*Task requirements*.
List the lines as a numbered list, leaving out blank lines, from the line with "For every named" to the line with "02-2351-6633 [02-2351-6633_撥打電話] (210, 2497)".

*The data*.

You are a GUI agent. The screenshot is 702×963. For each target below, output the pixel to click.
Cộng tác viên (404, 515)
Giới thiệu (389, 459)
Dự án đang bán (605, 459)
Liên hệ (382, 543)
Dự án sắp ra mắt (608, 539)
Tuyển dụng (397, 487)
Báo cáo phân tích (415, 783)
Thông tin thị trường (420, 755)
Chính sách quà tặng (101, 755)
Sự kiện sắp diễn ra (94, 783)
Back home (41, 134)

--

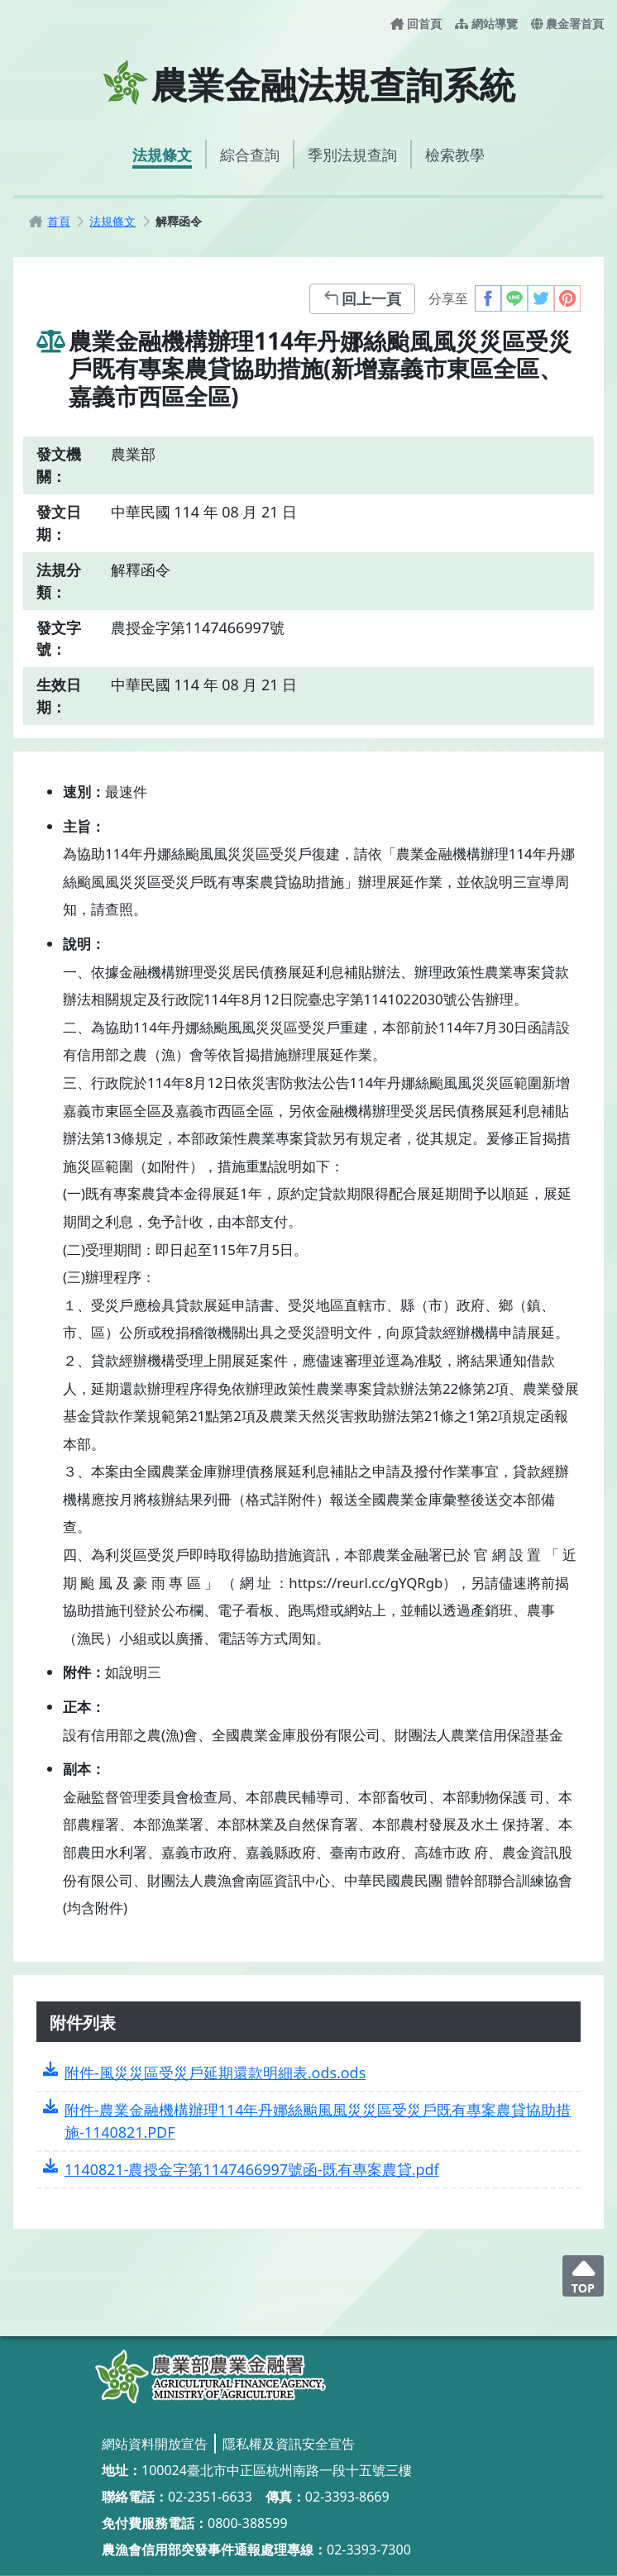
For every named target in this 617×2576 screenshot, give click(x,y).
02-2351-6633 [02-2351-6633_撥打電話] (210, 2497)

*Answer to this problem*.
1. For every named target in this 617×2576 screenshot, give click(x,y).
2. 02-2351-6633 [02-2351-6633_撥打電話] (210, 2497)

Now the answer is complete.